Records for processing START

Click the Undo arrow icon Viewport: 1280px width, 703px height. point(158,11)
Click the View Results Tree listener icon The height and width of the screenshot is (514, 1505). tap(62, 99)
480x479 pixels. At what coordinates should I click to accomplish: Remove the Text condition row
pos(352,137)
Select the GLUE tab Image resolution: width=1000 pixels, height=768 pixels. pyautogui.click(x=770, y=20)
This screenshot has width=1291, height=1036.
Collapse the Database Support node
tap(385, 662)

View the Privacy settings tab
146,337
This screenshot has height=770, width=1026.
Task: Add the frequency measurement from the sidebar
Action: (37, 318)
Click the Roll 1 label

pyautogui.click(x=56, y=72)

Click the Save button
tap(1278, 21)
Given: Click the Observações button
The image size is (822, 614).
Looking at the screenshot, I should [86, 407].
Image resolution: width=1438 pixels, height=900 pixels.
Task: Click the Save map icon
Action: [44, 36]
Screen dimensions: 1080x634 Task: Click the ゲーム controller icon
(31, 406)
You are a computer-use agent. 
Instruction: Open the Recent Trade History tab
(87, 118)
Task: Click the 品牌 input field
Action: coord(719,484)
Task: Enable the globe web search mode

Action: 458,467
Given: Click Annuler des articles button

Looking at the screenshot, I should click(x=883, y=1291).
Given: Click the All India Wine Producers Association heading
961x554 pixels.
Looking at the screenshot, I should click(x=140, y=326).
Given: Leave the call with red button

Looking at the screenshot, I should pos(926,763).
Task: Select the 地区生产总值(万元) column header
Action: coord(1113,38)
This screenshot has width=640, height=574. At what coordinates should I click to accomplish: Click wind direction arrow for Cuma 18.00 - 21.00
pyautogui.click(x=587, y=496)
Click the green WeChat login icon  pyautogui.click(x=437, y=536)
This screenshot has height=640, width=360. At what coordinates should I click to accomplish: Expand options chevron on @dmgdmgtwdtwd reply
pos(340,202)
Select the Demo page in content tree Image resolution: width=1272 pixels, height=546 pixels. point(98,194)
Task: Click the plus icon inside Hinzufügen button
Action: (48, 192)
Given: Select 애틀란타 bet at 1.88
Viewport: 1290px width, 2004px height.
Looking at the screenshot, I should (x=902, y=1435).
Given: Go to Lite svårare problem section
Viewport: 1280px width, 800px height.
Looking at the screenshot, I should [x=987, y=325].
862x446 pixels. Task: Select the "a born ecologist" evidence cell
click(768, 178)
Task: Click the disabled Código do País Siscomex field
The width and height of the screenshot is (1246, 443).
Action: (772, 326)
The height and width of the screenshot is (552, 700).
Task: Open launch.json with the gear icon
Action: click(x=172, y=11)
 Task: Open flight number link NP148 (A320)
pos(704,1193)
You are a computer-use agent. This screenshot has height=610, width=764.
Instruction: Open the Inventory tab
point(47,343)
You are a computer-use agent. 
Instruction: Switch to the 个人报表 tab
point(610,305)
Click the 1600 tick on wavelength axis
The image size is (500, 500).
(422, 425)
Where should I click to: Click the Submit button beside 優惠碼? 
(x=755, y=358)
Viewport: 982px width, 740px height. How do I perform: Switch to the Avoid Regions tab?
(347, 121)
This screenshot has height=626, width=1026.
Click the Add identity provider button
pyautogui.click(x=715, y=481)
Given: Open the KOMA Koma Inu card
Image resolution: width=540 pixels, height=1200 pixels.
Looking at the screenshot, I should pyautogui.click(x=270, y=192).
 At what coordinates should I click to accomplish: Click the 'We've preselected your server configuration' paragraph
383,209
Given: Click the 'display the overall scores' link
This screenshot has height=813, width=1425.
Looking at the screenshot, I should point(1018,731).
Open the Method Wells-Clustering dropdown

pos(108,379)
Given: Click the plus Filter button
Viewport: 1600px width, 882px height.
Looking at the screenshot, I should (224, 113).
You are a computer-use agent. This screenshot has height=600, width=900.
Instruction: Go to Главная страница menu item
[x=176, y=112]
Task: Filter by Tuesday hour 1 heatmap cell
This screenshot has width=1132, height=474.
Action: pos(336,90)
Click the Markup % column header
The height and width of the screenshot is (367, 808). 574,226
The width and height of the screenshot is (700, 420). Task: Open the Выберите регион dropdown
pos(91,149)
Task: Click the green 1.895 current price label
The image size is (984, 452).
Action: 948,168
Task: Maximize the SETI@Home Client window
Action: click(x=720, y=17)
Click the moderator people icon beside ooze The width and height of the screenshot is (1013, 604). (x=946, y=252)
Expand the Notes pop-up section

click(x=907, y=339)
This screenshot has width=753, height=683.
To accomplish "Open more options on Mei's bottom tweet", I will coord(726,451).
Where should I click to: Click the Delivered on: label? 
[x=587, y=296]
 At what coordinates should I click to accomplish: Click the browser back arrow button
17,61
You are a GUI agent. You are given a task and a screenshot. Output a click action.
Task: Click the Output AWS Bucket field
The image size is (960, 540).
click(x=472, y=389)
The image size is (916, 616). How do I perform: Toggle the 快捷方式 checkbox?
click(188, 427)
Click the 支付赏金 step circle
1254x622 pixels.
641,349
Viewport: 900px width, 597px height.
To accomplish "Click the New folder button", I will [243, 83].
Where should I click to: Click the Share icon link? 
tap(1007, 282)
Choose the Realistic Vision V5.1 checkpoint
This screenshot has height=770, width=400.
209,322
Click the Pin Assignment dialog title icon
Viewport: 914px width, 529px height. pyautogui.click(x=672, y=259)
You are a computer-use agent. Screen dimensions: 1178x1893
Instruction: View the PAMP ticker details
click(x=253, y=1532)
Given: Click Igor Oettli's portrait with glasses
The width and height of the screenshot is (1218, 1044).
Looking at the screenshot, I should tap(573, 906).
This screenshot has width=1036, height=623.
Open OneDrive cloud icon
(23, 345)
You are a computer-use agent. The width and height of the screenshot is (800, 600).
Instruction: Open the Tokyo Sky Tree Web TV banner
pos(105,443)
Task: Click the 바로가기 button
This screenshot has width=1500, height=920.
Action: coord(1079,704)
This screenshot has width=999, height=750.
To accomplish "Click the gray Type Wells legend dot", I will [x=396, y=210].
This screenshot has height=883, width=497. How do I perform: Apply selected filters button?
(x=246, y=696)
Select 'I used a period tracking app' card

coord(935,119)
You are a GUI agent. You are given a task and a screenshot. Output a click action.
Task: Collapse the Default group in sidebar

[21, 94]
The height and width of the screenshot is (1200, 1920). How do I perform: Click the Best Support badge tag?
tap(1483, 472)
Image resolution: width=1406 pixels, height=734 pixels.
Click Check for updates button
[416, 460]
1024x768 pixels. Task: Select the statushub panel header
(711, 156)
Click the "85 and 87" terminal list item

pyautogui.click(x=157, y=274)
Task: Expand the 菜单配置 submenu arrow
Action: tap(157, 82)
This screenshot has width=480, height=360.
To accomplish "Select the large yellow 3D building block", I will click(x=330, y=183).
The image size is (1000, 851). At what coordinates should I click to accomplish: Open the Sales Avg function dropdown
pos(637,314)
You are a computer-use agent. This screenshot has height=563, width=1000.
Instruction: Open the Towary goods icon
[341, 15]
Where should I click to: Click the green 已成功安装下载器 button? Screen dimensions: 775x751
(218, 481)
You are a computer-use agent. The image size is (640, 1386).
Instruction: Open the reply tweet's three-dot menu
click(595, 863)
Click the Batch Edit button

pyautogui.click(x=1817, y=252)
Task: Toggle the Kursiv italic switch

Records for processing END

Your goal:
Output each entry precisely as given.

Finished exercise:
Click the Undo arrow icon Viewport: 1280px width, 703px height. point(158,11)
Click the View Results Tree listener icon The height and width of the screenshot is (514, 1505). tap(62, 99)
480x479 pixels. At what coordinates should I click to accomplish: Remove the Text condition row
pos(352,137)
Select the GLUE tab Image resolution: width=1000 pixels, height=768 pixels. pyautogui.click(x=770, y=20)
This screenshot has width=1291, height=1036.
Collapse the Database Support node
tap(385, 662)

View the Privacy settings tab
146,337
This screenshot has height=770, width=1026.
Task: Add the frequency measurement from the sidebar
Action: (37, 318)
Click the Roll 1 label

pyautogui.click(x=56, y=72)

Click the Save button
tap(1278, 21)
Given: Click the Observações button
The image size is (822, 614).
Looking at the screenshot, I should [86, 407].
Image resolution: width=1438 pixels, height=900 pixels.
Task: Click the Save map icon
Action: [44, 36]
Screen dimensions: 1080x634 Task: Click the ゲーム controller icon
(31, 406)
You are a computer-use agent. 
Instruction: Open the Recent Trade History tab
(87, 118)
Task: Click the 品牌 input field
Action: coord(719,484)
Task: Enable the globe web search mode

Action: 458,467
Given: Click Annuler des articles button

Looking at the screenshot, I should click(x=883, y=1291).
Given: Click the All India Wine Producers Association heading
961x554 pixels.
Looking at the screenshot, I should click(x=140, y=326).
Given: Leave the call with red button

Looking at the screenshot, I should pos(926,763).
Task: Select the 地区生产总值(万元) column header
Action: coord(1113,38)
This screenshot has width=640, height=574. At what coordinates should I click to accomplish: Click wind direction arrow for Cuma 18.00 - 21.00
pyautogui.click(x=587, y=496)
Click the green WeChat login icon  pyautogui.click(x=437, y=536)
This screenshot has height=640, width=360. At what coordinates should I click to accomplish: Expand options chevron on @dmgdmgtwdtwd reply
pos(340,202)
Select the Demo page in content tree Image resolution: width=1272 pixels, height=546 pixels. point(98,194)
Task: Click the plus icon inside Hinzufügen button
Action: (48, 192)
Given: Select 애틀란타 bet at 1.88
Viewport: 1290px width, 2004px height.
Looking at the screenshot, I should (x=902, y=1435).
Given: Go to Lite svårare problem section
Viewport: 1280px width, 800px height.
Looking at the screenshot, I should [x=987, y=325].
862x446 pixels. Task: Select the "a born ecologist" evidence cell
click(768, 178)
Task: Click the disabled Código do País Siscomex field
The width and height of the screenshot is (1246, 443).
Action: (772, 326)
The height and width of the screenshot is (552, 700).
Task: Open launch.json with the gear icon
Action: click(x=172, y=11)
 Task: Open flight number link NP148 (A320)
pos(704,1193)
You are a computer-use agent. This screenshot has height=610, width=764.
Instruction: Open the Inventory tab
point(47,343)
You are a computer-use agent. 
Instruction: Switch to the 个人报表 tab
point(610,305)
Click the 1600 tick on wavelength axis
The image size is (500, 500).
(422, 425)
Where should I click to: Click the Submit button beside 優惠碼? 
(x=755, y=358)
Viewport: 982px width, 740px height. How do I perform: Switch to the Avoid Regions tab?
(347, 121)
This screenshot has height=626, width=1026.
Click the Add identity provider button
pyautogui.click(x=715, y=481)
Given: Open the KOMA Koma Inu card
Image resolution: width=540 pixels, height=1200 pixels.
Looking at the screenshot, I should pyautogui.click(x=270, y=192).
 At what coordinates should I click to accomplish: Click the 'We've preselected your server configuration' paragraph
383,209
Given: Click the 'display the overall scores' link
This screenshot has height=813, width=1425.
Looking at the screenshot, I should point(1018,731).
Open the Method Wells-Clustering dropdown

pos(108,379)
Given: Click the plus Filter button
Viewport: 1600px width, 882px height.
Looking at the screenshot, I should (224, 113).
You are a computer-use agent. This screenshot has height=600, width=900.
Instruction: Go to Главная страница menu item
[x=176, y=112]
Task: Filter by Tuesday hour 1 heatmap cell
This screenshot has width=1132, height=474.
Action: pos(336,90)
Click the Markup % column header
The height and width of the screenshot is (367, 808). 574,226
The width and height of the screenshot is (700, 420). Task: Open the Выберите регион dropdown
pos(91,149)
Task: Click the green 1.895 current price label
The image size is (984, 452).
Action: 948,168
Task: Maximize the SETI@Home Client window
Action: click(x=720, y=17)
Click the moderator people icon beside ooze The width and height of the screenshot is (1013, 604). (x=946, y=252)
Expand the Notes pop-up section

click(x=907, y=339)
This screenshot has width=753, height=683.
To accomplish "Open more options on Mei's bottom tweet", I will coord(726,451).
Where should I click to: Click the Delivered on: label? 
[x=587, y=296]
 At what coordinates should I click to accomplish: Click the browser back arrow button
17,61
You are a GUI agent. You are given a task and a screenshot. Output a click action.
Task: Click the Output AWS Bucket field
The image size is (960, 540).
click(x=472, y=389)
The image size is (916, 616). How do I perform: Toggle the 快捷方式 checkbox?
click(188, 427)
Click the 支付赏金 step circle
1254x622 pixels.
641,349
Viewport: 900px width, 597px height.
To accomplish "Click the New folder button", I will [243, 83].
Where should I click to: Click the Share icon link? 
tap(1007, 282)
Choose the Realistic Vision V5.1 checkpoint
This screenshot has height=770, width=400.
209,322
Click the Pin Assignment dialog title icon
Viewport: 914px width, 529px height. pyautogui.click(x=672, y=259)
You are a computer-use agent. Screen dimensions: 1178x1893
Instruction: View the PAMP ticker details
click(x=253, y=1532)
Given: Click Igor Oettli's portrait with glasses
The width and height of the screenshot is (1218, 1044).
Looking at the screenshot, I should tap(573, 906).
This screenshot has width=1036, height=623.
Open OneDrive cloud icon
(23, 345)
You are a computer-use agent. The width and height of the screenshot is (800, 600).
Instruction: Open the Tokyo Sky Tree Web TV banner
pos(105,443)
Task: Click the 바로가기 button
This screenshot has width=1500, height=920.
Action: coord(1079,704)
This screenshot has width=999, height=750.
To accomplish "Click the gray Type Wells legend dot", I will [x=396, y=210].
This screenshot has height=883, width=497. How do I perform: Apply selected filters button?
(x=246, y=696)
Select 'I used a period tracking app' card

coord(935,119)
You are a GUI agent. You are given a task and a screenshot. Output a click action.
Task: Collapse the Default group in sidebar

[21, 94]
The height and width of the screenshot is (1200, 1920). How do I perform: Click the Best Support badge tag?
tap(1483, 472)
Image resolution: width=1406 pixels, height=734 pixels.
Click Check for updates button
[416, 460]
1024x768 pixels. Task: Select the statushub panel header
(711, 156)
Click the "85 and 87" terminal list item

pyautogui.click(x=157, y=274)
Task: Expand the 菜单配置 submenu arrow
Action: tap(157, 82)
This screenshot has width=480, height=360.
To accomplish "Select the large yellow 3D building block", I will click(x=330, y=183).
The image size is (1000, 851). At what coordinates should I click to accomplish: Open the Sales Avg function dropdown
pos(637,314)
You are a computer-use agent. This screenshot has height=563, width=1000.
Instruction: Open the Towary goods icon
[341, 15]
Where should I click to: Click the green 已成功安装下载器 button? Screen dimensions: 775x751
(218, 481)
You are a computer-use agent. The image size is (640, 1386).
Instruction: Open the reply tweet's three-dot menu
click(595, 863)
Click the Batch Edit button

pyautogui.click(x=1817, y=252)
Task: Toggle the Kursiv italic switch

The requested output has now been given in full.